[Stored records]
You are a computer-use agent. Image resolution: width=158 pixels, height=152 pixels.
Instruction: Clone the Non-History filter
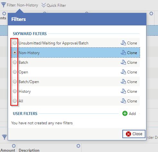click(x=129, y=53)
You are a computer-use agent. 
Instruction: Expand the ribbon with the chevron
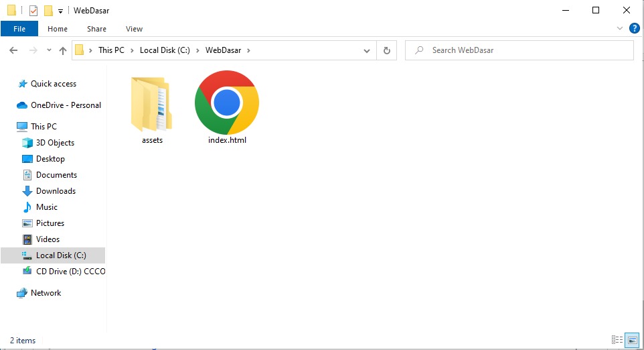(x=619, y=29)
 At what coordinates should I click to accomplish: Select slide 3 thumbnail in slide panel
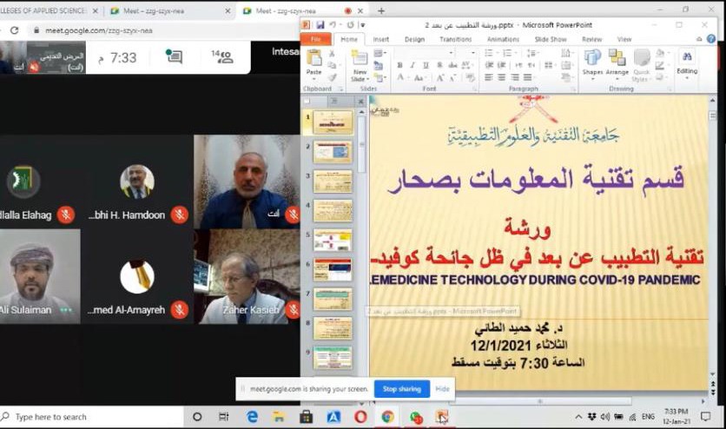coord(332,182)
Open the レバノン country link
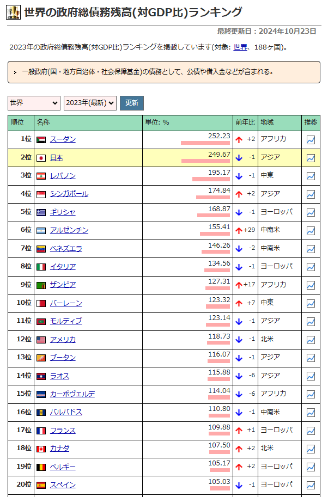Image resolution: width=328 pixels, height=497 pixels. [63, 176]
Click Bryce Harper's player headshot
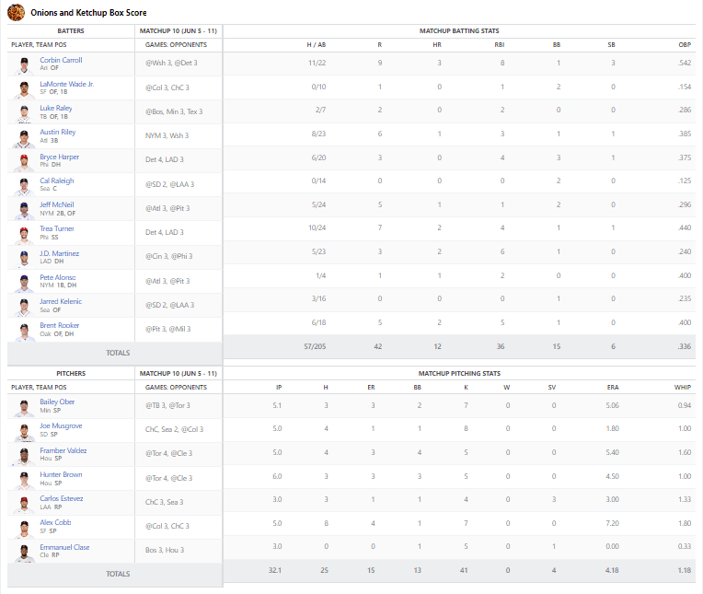The image size is (703, 594). tap(23, 161)
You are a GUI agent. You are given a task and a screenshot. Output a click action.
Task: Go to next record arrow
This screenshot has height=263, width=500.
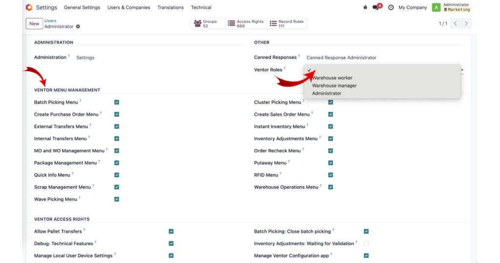(466, 23)
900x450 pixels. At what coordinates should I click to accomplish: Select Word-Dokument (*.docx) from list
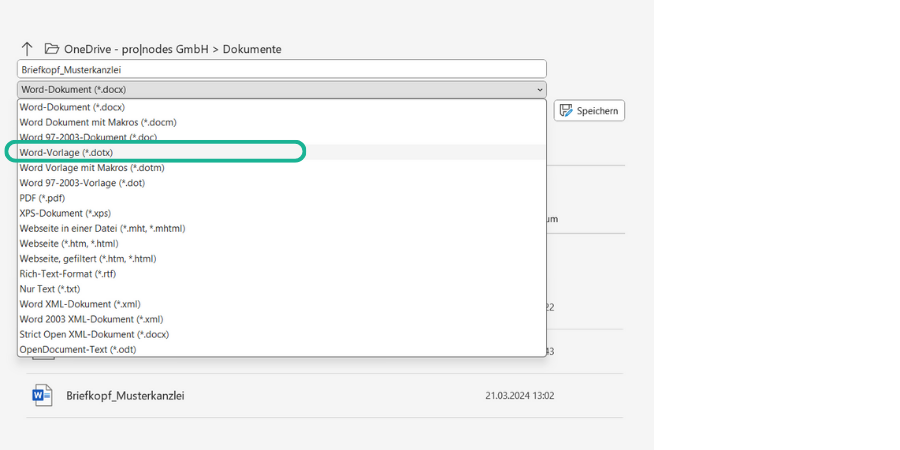(72, 107)
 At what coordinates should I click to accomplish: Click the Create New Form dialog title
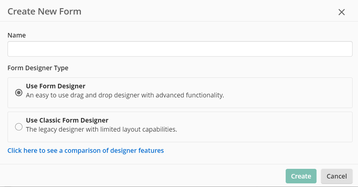(x=44, y=11)
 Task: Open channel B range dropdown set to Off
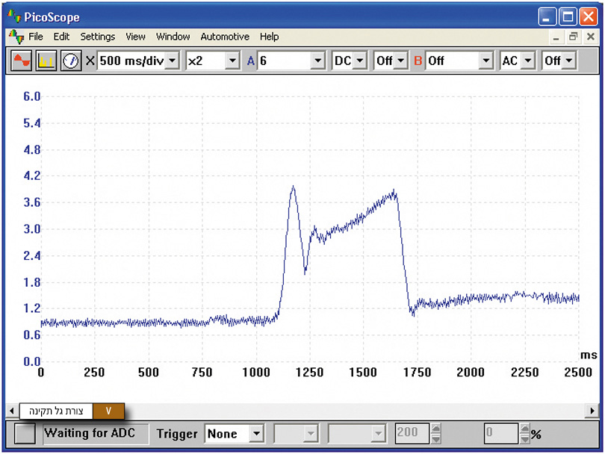tap(486, 60)
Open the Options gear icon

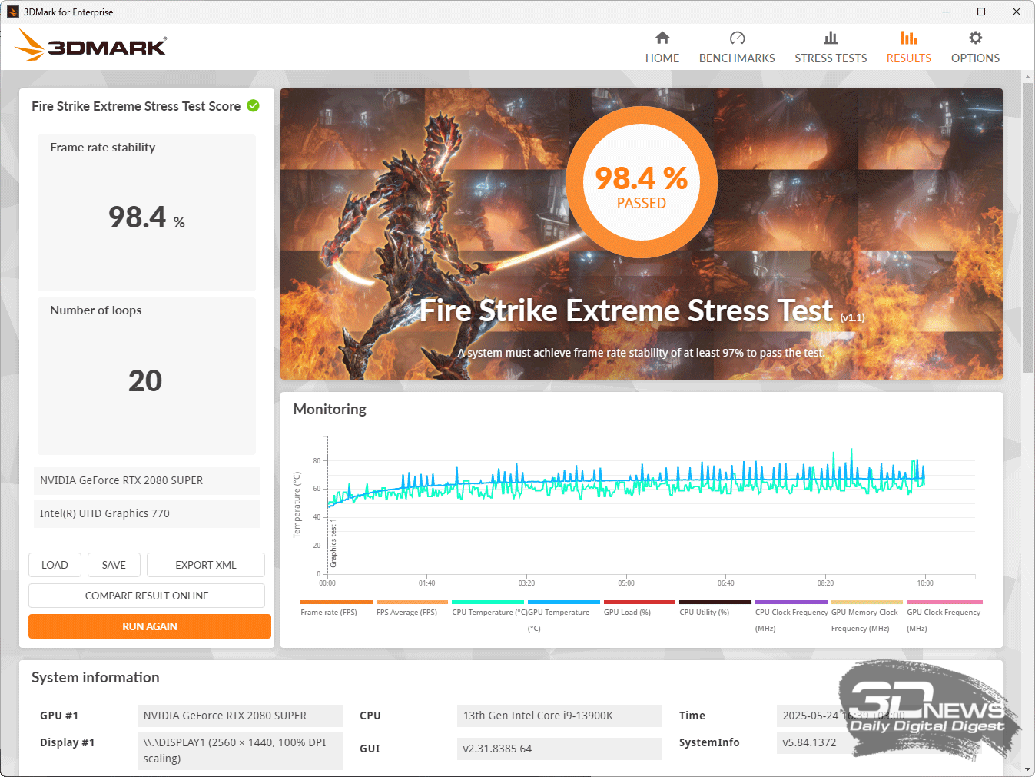(975, 38)
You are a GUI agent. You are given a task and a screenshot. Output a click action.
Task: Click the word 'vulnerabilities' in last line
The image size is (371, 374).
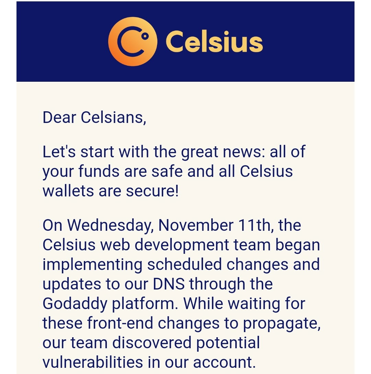pyautogui.click(x=92, y=362)
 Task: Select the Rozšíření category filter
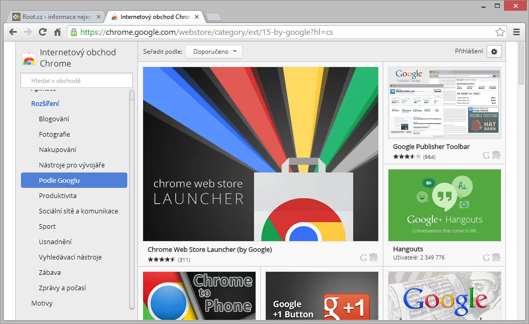pos(46,103)
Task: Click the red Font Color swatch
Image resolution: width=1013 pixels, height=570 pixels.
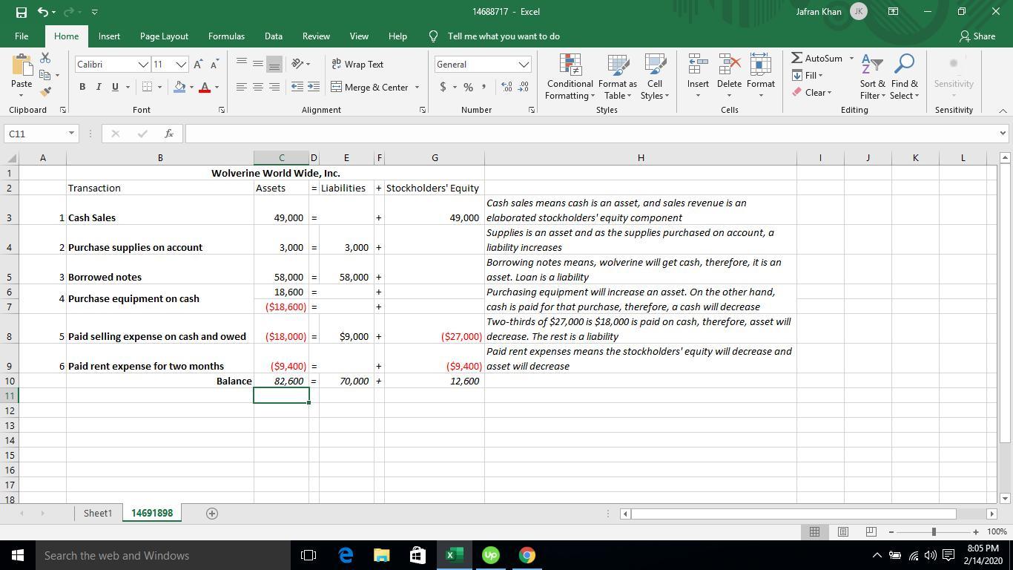Action: click(205, 88)
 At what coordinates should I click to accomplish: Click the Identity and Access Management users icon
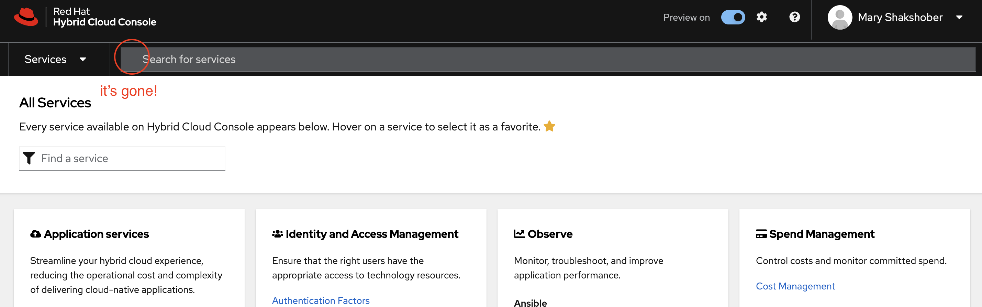pyautogui.click(x=278, y=234)
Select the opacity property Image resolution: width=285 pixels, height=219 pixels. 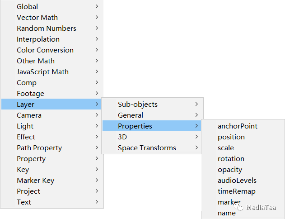pos(229,170)
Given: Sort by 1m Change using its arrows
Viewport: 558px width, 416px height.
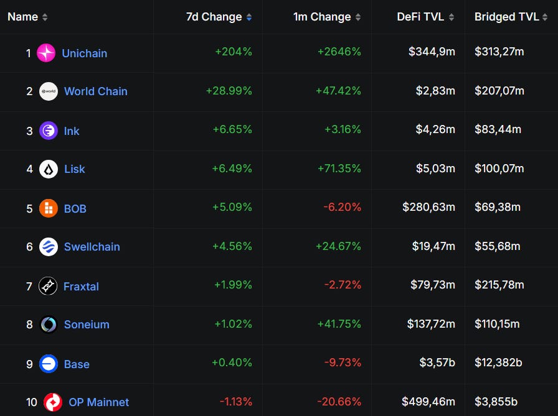Looking at the screenshot, I should (358, 17).
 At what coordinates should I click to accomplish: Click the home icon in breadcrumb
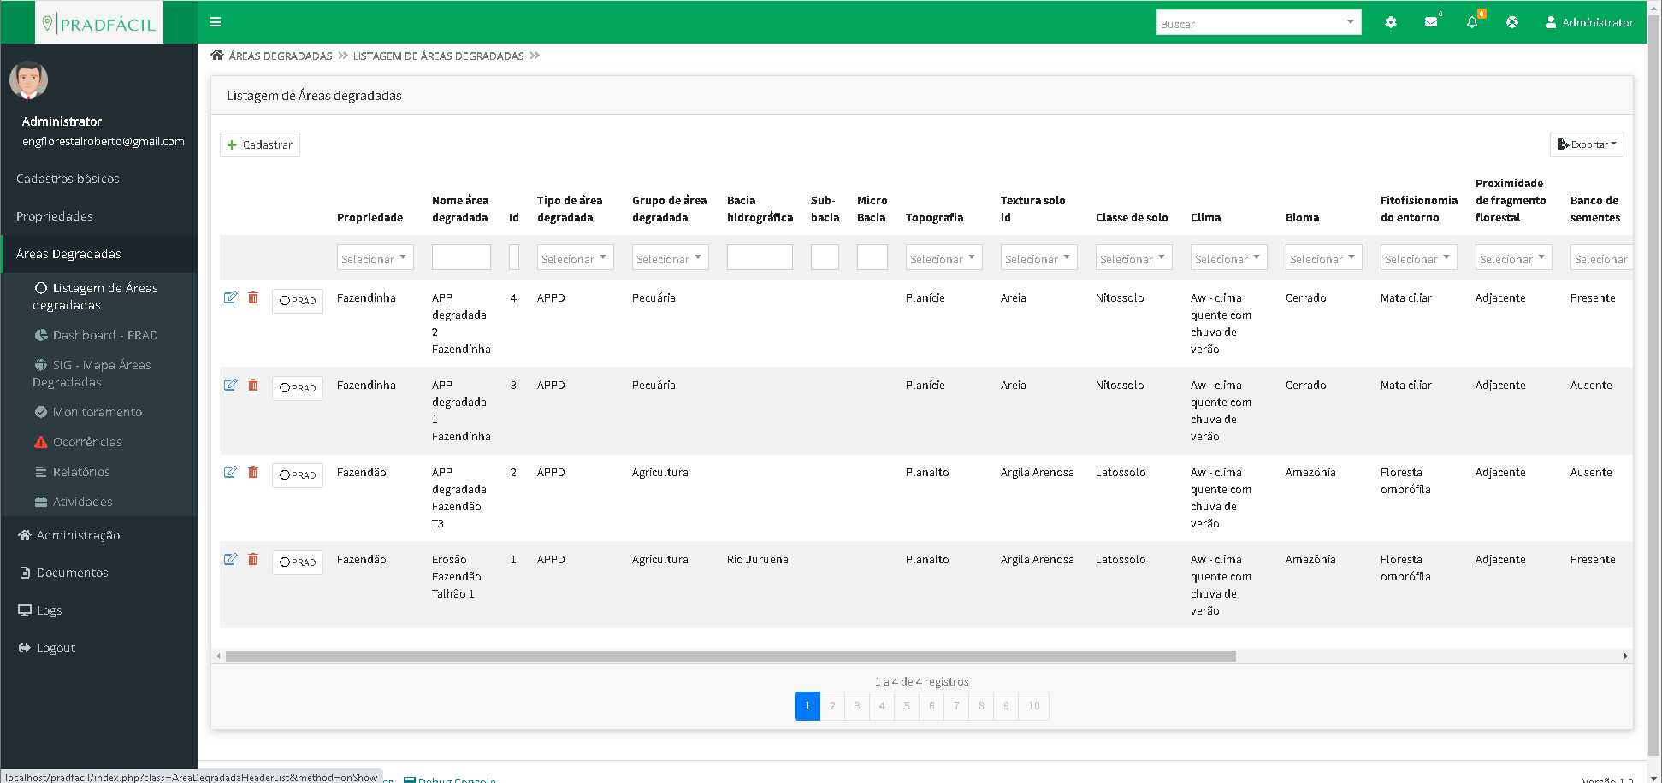point(217,56)
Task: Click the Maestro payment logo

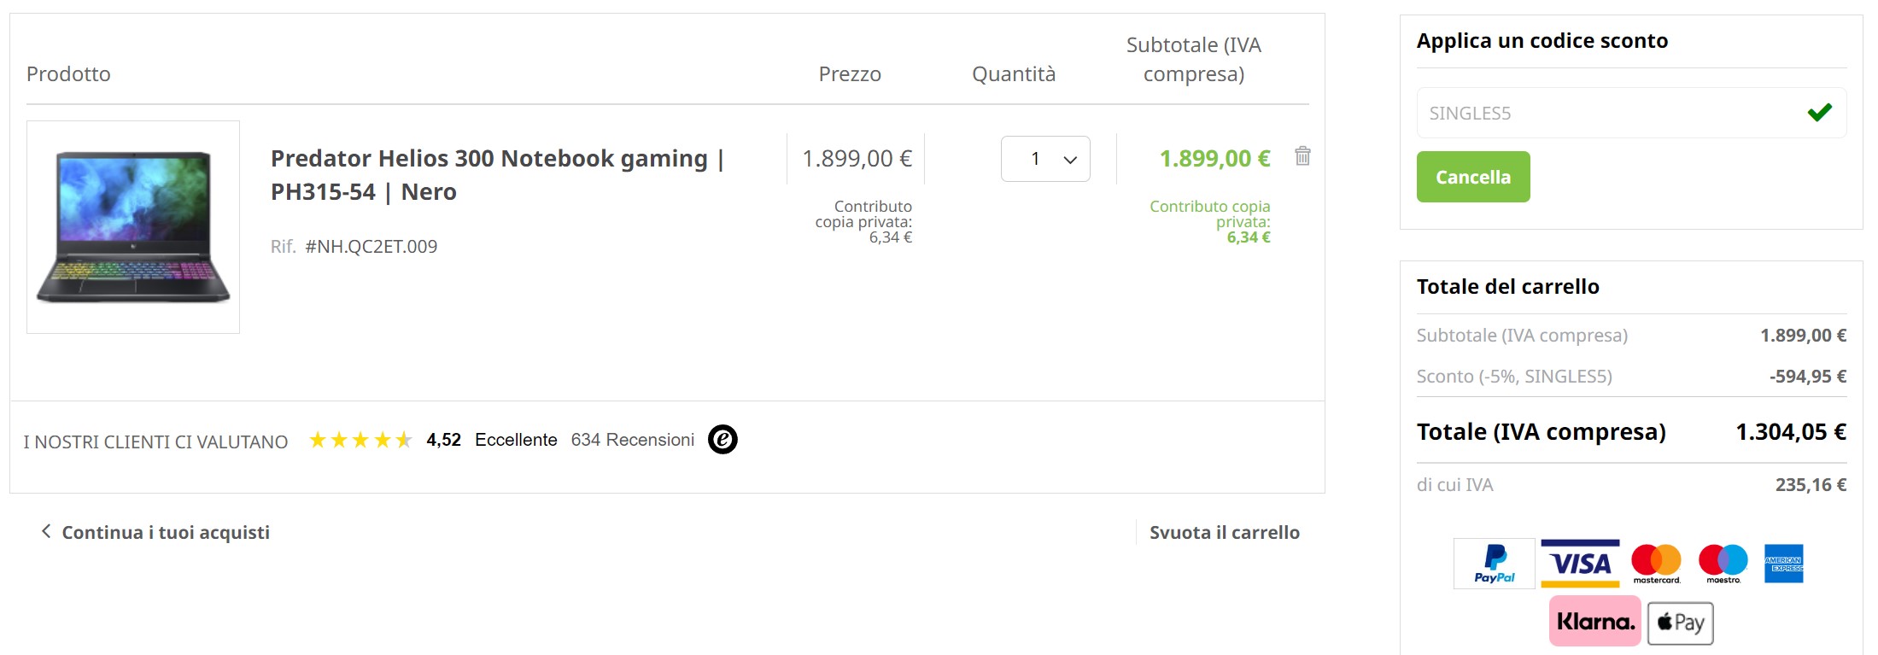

#### Work to complete
Your copy should consist solely of the lines from the line containing "At what coordinates should I click to accomplish: Click the home" through the last line of the records above, reproduced exactly, with the pictures left out.

#### Written answer
 At what coordinates should I click to accomplish: Click the home icon in breadcrumb
point(217,56)
Task: Click the Maestro payment logo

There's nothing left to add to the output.